Santa Fe, New Mexico

New Mexico is aptly referred to as the Land of Enchantment. I’ve visited New Mexico many times because it borders my home state of Texas, but I hadn’t ever traveled up to the northern part of the state until December 2017/beginning of January 2018. Santa Fe has a unique culture, emphasized by the abundance of adobe buildings and homes. There are red peppers hanging all over the city square, and Native Americans line against the exterior of the Palace of the Governors to sell jewelry and other textiles.

If you are in the market for turquoise jewelry, Santa Fe has more than any city I’ve ever visited; however, beware that prices can be quite high. Stores sell different types of antiques, figurines, art, ceramics, and other items of that nature. However, if you want to buy original, local Native American work, it would probably be best to purchase from them on the square–don’t forget cash.

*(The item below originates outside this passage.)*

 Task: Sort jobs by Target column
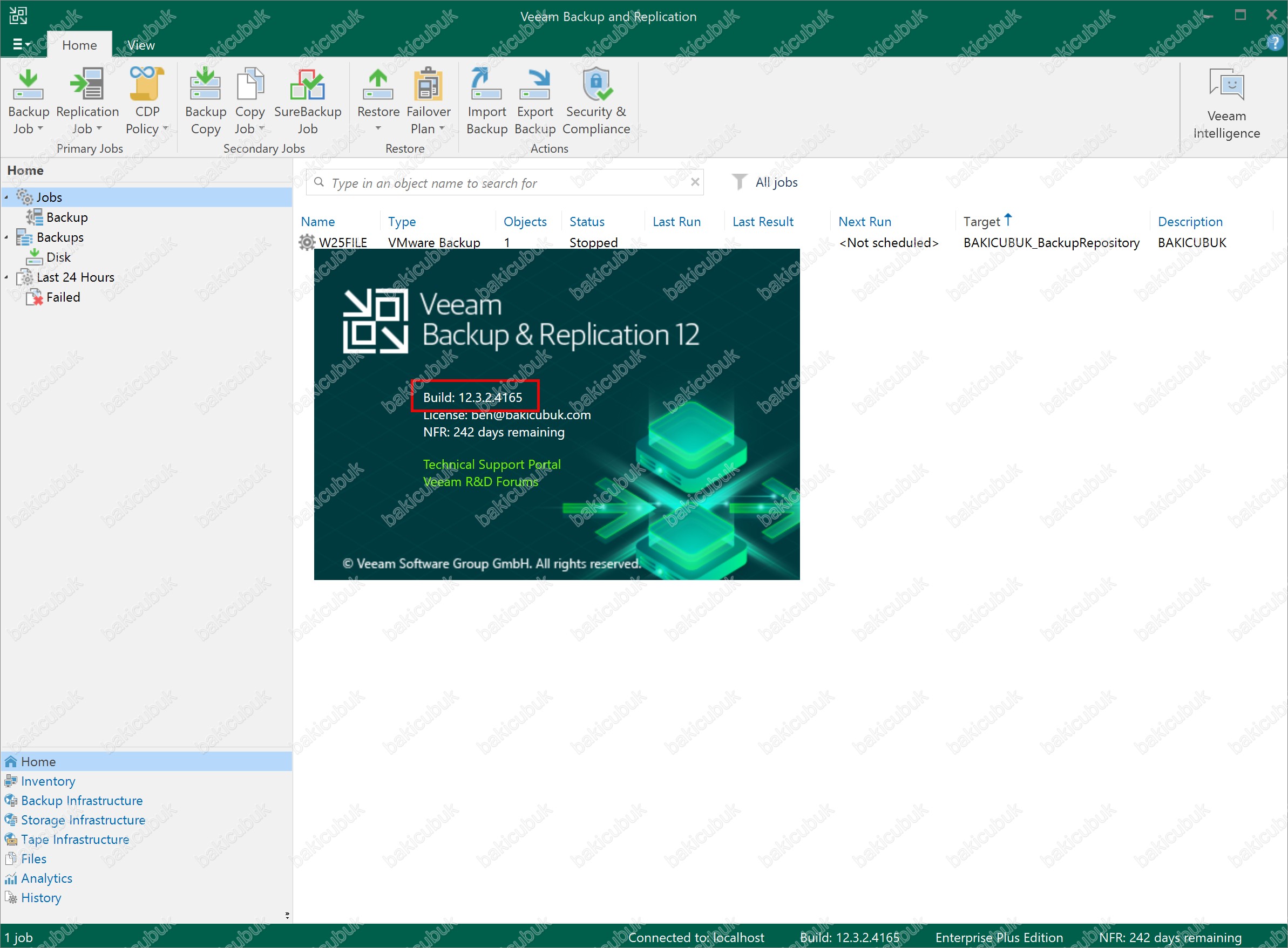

There’s also a thriving art scene there with many local artists and art museums. I really liked the aesthetic of theĀ IAIA Museum of Contemporary Native Arts (MoCNA).

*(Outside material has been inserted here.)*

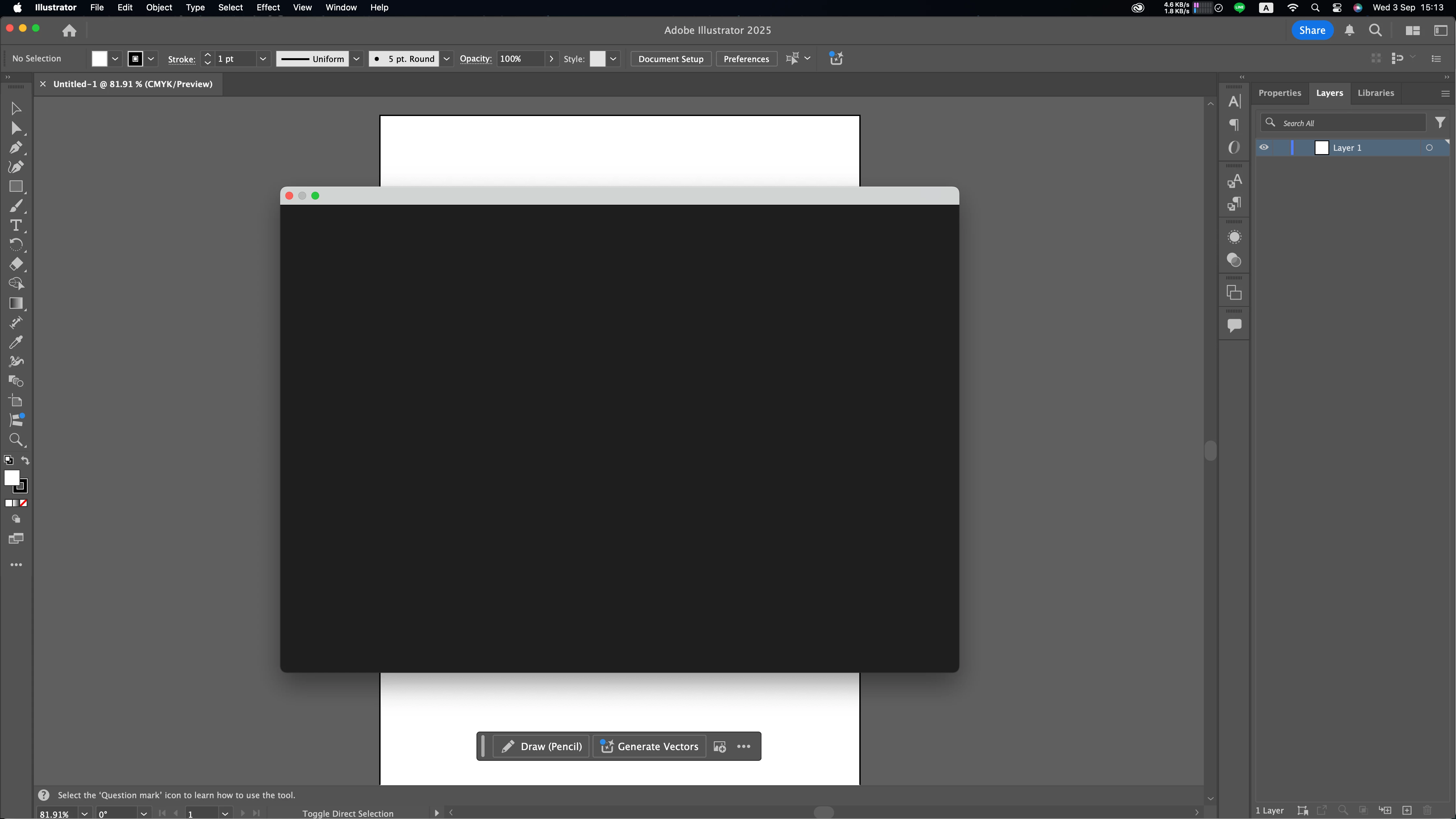Select the Pen tool
Image resolution: width=1456 pixels, height=819 pixels.
[x=16, y=148]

Cathedral Basilica of St. Francis of Assisi is a main attraction in Santa Fe, and it is a beautiful cathedral. It’s right in the center of everything and a nice, calm place to stop and refresh.


While driving north from Santa Fe on Highway 285, we noticed multiple signs indicating that Poehl Cultural Center Museum was up ahead, so we decided to stop there. It’s a relatively small museum but had several interesting pieces and a cool layout.

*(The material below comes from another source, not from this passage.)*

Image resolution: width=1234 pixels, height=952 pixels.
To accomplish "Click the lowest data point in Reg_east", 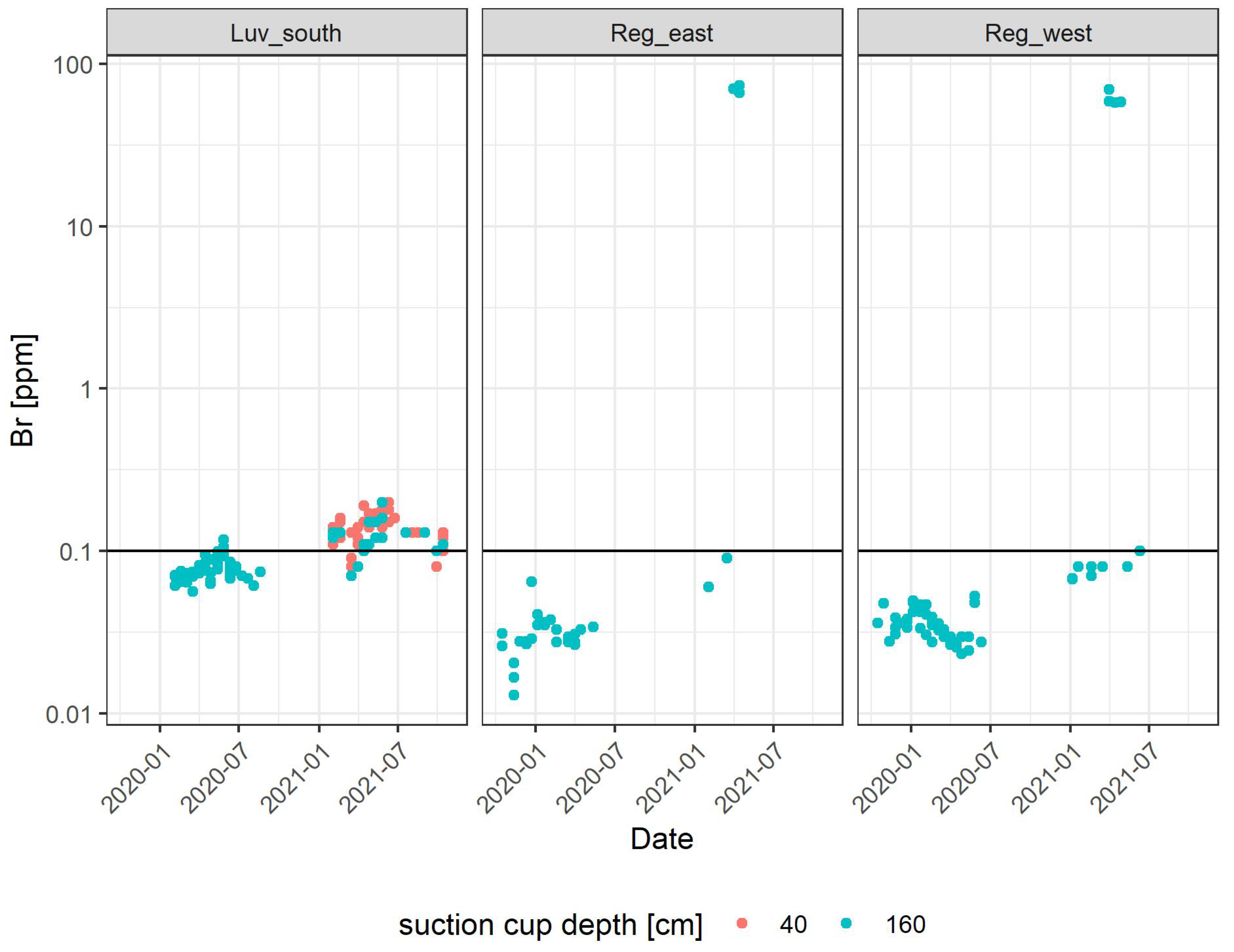I will (x=514, y=695).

If you love trees a lot like me, the Santa Fe National Forest is fun for a quick visit. We drove through the forest and it reminded me of driving through the forests at Yellowstone National Park. Reaching the forest requires a bit of a drive from Santa Fe because it’s in a remote area.

Santa Fe National Forest

Santa Fe National Forest


Bandelier National Monument completely blew me away. I’ve never seen anythingĀ like it, and it was such a neat experience to climb into the side of the cliffs where Pueblo people used to live (there’s tons of fascinating information about the Pubelo at the visitor center and throughout the park). Even though I’m afraid of heights, I still very much enjoyed hiking around Bandelier. There was one popular path that I didn’t climb because it looked very steep and there were signs cautioning against it for people who are afraid of heights or have health issues. Thankfully, there are handrails to help guide you along and plenty of ladders as well.

The trails were surrounded by pine trees, and even though there were quite a few people, it felt very relaxing. Bandelier was definitely the highlight of the trip, and I highly recommend it.


We stumbled upon the Tsankawi Prehistoric Sites on the drive back to Santa Fe from Bandelier. There was a family there taking pictures and a few tourists, but there were far fewer people there than at Bandelier. There was more room to explore openly and the natural rock formations were similar to those at Bandelier but smaller in size. There were fewer restrictions on where you could explore and there also weren’t any handrails or staff there.


The sunset in Taos on New Year’s Eve was unforgettable. It looked like the sky had been set on fire then slowly bled up into swirls of pink, purple, and blue. Enchanting.